Whenever most people hear that a champion managed to memorize 164 names of as many people in just 16 minutes, they would attribute this success to an innate ability. However, science begs to differ. According to a new study, anybody who practices memorizing exercises on a daily basis can recreate such an impressive performance (at least during their best days).
On Thursday, Neuron published a new research paper that proved that anybody could become memory athletes. In the process of turning into one, people can also experience brain changes at large scale. The first part of the study wanted to discover brain differences between memory athletes and normal people. They paired each champion with a participant of the same gender, age, and IQ. They performed anatomical scans and fMRIs both during rest and memory effort.
The conclusion was that both parties had similar brain regions. On the other hand, what differed was the brain connectivity during passive and active states, which where much stronger in champions. Thus, researchers concluded that there was no special hardware that made people champions. The second part of the study involved 51 participants. None of them participated in memory training before. They were divided into the main experimental group and two control groups.
The experimental group trained their memories for half an hour a day for six weeks. They learned how to link new information to familiar places. The active control group performed memory tasks for six weeks. However, these exercises do not affect long-term memory. The passive control group received no treatment.

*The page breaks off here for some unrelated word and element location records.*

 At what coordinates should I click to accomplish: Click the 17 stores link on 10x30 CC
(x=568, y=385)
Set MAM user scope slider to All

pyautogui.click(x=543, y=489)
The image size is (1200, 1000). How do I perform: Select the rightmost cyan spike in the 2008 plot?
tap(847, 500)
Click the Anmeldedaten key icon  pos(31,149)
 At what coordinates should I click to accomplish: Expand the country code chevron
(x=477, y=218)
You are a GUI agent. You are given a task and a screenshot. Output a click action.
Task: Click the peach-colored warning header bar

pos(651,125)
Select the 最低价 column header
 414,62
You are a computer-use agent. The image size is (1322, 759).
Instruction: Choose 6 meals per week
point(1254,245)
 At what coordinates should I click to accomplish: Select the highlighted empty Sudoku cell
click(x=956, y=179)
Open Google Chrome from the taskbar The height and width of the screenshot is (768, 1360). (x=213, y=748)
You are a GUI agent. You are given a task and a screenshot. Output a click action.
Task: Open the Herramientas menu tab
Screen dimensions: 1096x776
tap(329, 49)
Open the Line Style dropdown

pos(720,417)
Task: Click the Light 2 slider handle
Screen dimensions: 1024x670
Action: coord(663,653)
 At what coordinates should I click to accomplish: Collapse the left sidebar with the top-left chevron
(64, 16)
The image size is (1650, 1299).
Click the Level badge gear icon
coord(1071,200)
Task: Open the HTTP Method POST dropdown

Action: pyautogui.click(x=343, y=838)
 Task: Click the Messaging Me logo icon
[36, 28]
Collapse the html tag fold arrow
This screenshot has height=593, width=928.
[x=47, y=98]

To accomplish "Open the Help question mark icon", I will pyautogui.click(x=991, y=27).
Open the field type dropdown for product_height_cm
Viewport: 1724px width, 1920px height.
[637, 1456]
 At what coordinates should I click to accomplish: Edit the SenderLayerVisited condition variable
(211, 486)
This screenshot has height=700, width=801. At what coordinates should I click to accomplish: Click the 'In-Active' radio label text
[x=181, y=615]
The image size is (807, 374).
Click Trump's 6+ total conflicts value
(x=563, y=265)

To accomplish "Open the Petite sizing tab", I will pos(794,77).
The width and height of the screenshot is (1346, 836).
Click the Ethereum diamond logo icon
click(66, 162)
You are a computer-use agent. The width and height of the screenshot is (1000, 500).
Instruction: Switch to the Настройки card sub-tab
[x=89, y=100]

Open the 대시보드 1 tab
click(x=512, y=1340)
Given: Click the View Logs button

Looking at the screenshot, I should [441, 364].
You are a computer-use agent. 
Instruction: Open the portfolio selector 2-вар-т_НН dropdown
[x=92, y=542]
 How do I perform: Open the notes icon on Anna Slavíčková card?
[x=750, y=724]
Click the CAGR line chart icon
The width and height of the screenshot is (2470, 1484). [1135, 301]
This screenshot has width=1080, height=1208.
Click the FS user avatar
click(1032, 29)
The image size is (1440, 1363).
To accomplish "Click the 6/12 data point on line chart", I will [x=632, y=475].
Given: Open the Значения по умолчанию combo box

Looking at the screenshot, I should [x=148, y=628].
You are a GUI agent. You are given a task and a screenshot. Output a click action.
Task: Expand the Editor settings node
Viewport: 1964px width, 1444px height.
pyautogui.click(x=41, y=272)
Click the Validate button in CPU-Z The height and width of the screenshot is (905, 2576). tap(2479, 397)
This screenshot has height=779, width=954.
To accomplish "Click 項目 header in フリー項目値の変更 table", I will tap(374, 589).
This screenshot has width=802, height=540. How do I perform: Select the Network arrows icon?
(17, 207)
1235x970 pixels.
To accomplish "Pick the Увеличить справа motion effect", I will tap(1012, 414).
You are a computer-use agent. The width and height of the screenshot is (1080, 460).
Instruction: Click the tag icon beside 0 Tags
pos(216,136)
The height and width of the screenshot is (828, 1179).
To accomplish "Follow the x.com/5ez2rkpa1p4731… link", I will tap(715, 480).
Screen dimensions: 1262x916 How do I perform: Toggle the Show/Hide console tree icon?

The results showed that the two control groups experienced no improvements. However, the experimental group recorded remarkable performance. While the structure of their brains remained intact, scientists noticed more powerful connection patterns to the resemblance of memory athletes. This change was persistent both when subjects were passive and when they performed memory exercises. This experiment showed that learning is similar to training our bodies. Memory exercises order the brain to adapt to difficult tasks.